La ministra del Lavoro Elsa Fornero scatena oggi il tam tam sulle agenzie di stampa prodigandosi in un maldestro intervento sulla possibilità di equiparazione delle normative tra settore pubblico e privato, scegliendo quello che probabilmente è il peggior argomento utilizzabile per confrontare i due sistemi, e cioè la tematica dei licenziamenti agevolati. “Quello dei dipendenti pubblici non è un mercato, perché ha regole diverse” ha prima affermato, ma nello stesso tempo ha auspicato “…qualcosa di simile a ciò che abbiamo fatto per i dipendenti privati, relativamente alla possibilità di licenziare”. Come se non bastasse, la titolare del Welfare ha anche precisato che il suo collega a capo della Pubblica Amministrazione, Filippo Patroni Griffi, ha già in mano una delega su tale problematica, lavorando “a stretto contatto” con lei, una notizia confermata poche ore dopo dall’interessato: “Il tema dei licenziamenti degli statali e’ gia’ previsto nel testo predisposto per la legge delega. A questo punto ritengo sia opportuno approfondire alcuni aspetti tecnici in Consiglio dei ministri“.
Una reazione a caldo, probabilmente la prima di tante altre, è arrivata ovviamente dalla Cgil Nazionale che tramite il responsabile Settori pubblici, Michele Gentile, ha immediatamente stigmatizzato le parole della responsabile di via Vittorio Veneto: “Un auspicio del genere, espresso perlopiù in una fase di gravissima crisi economica, è il segno di come la Fornero non abbia chiaro il titolo del suo Ministero: è a capo del dicastero del lavoro e non certo dei licenziamenti”. Uno scambio dialettico che ricorda tristemente quelli che avvenivano quotidianamente, sullo stesso tema, col precedente governo Berlusconi.
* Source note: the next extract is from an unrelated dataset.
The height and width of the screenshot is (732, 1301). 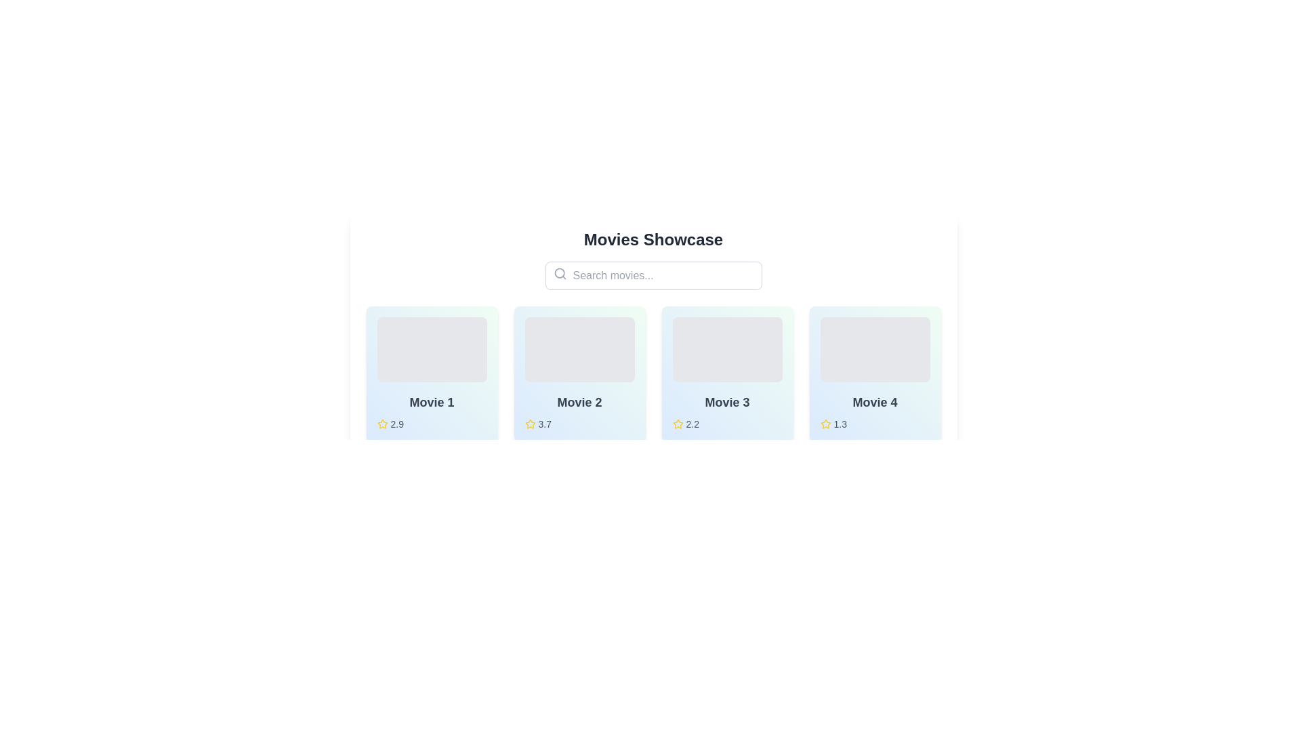 I want to click on the title text element of the movie card, which is located in the bottom-middle section of the fourth movie card in a horizontal list, so click(x=875, y=402).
In realtà non si capisce il motivo di tanta “nonchalance” da parte del ministro, visto che proprio oggi subisce due pesanti attacchi, morbidi nella forma ma duri nella sostanza, da parte di personaggi provenienti da fronti a loro modo opposti. Il primo ad esordire, infatti, è stato il segretario del Pd, Pierluigi Bersani, che è tornato a pungolare il governo con la vicenda dei lavoratori esodati, oggettivamente gestita finora in modo approssimativo: “La questione non può essere liquidata dicendo che arriviamo fin qui perchè le risorse sono queste, non è accettabile anche se dovesse rimanere fuori un solo lavoratore. Per noi è un elemento insuperabile e in qualche bisogna risolverlo”. Ma le critiche alla gestione Fornero non sono terminate qui, perchè anche il neo presidente di Confindustria, Giorgio Squinzi, entrato ormai nel pieno delle sue attività, ha riservato decise stoccate nella sua prima relazione all’Assemblea degli industriali, bocciando la riforma del lavoro che per la rappresentanza degli imprenditori “Appare meno utile alla competitività del paese e delle imprese di quanto avremmo voluto”.
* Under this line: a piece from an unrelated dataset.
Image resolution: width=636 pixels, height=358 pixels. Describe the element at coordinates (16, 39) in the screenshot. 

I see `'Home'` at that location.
Secondo Squinzi la legge in procinto di approvazione ha sicuramente il pregio di apportare modifiche al sistema in diversi punti ma “non sempre in modo convincente”. Sarebbero dunque altre per Confindustria le urgenze su cui agire immediatamente, e più precisamente la riforma della Pubblica amministrazione, i pagamenti della P.A., i tagli alla spesa pubblica e il “credito alle imprese. Il tutto in una cornice di progressiva diminuzione delle tasse e rilancio dei consumi. Secondo il titolare di Viale dell’Astronomia, siamo ancora affetti da una “emorragia” dovuta alla crisi, un fenomeno che ha portato via “decine di migliaia di imprese” e “oltre due milioni e 500 mila” posti di lavoro: “Dobbiamo fermare questa emorragia, dobbiamo ridare speranza” ha concluso.
Di certo l’opinione pubblica non si sentirà rinfrancata, consolata, o pronta ad avere maggiore ottimismo e speranze per il futuro ascoltando le improvvide dichiarazioni odierne della ministra del Welfare, a prescindere dalla discussione nel merito della problematica a cui le stesse si riferivano.